▶ INFORMATION GIVEN

####

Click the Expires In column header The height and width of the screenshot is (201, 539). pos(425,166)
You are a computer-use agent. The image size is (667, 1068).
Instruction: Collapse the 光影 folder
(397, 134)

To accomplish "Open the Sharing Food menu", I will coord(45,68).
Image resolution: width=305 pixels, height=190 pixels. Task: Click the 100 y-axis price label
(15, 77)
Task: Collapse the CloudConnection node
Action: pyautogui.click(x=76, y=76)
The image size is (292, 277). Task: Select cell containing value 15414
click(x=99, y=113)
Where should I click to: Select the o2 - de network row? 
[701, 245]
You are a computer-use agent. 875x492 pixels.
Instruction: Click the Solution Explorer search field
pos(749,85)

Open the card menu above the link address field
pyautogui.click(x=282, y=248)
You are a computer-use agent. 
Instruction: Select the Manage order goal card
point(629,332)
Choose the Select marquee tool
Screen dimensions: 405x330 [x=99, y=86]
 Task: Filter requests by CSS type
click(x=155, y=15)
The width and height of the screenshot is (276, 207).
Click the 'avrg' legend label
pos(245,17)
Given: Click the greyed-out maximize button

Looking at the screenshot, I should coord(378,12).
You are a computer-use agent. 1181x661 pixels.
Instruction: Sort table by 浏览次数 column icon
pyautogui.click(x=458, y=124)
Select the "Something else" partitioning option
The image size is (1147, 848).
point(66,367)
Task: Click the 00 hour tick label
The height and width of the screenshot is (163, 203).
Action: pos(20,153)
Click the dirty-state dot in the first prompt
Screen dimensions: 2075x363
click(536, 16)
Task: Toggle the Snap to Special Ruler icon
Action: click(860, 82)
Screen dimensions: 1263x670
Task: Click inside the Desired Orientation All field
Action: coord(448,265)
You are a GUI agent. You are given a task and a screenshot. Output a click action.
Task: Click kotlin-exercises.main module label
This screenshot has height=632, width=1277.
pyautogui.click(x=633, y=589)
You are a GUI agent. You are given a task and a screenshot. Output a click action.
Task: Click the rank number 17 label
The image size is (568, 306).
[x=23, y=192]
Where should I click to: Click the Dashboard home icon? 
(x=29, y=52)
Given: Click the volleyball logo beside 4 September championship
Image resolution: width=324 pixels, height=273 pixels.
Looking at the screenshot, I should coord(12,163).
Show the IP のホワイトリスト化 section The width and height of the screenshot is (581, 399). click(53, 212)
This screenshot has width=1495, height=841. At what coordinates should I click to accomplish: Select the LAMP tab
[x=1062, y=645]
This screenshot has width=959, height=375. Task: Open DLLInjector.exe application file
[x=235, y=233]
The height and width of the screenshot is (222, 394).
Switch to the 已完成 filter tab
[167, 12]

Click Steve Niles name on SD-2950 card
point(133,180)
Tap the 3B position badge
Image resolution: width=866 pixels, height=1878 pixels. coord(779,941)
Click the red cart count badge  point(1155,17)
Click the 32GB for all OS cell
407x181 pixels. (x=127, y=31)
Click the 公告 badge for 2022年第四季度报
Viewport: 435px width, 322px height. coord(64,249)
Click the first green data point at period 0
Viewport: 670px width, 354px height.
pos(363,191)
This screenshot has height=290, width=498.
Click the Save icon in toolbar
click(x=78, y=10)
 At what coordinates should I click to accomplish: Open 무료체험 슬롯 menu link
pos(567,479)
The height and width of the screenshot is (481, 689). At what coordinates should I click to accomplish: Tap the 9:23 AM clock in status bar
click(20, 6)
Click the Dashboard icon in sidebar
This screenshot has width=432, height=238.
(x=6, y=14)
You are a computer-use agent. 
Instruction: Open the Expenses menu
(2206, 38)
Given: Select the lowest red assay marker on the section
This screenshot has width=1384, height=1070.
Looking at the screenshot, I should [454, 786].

####

▶ DIRECTIONS
Which lines in the data hold the string "computer"? Copy each of them.

▶ RESPONSE TO THIS EXERCISE
You are a computer-use agent. The image size is (667, 1068).
You are a computer-use agent. 875x492 pixels.
You are a computer-use agent. 
You are a computer-use agent. 1181x661 pixels.
You are a computer-use agent. 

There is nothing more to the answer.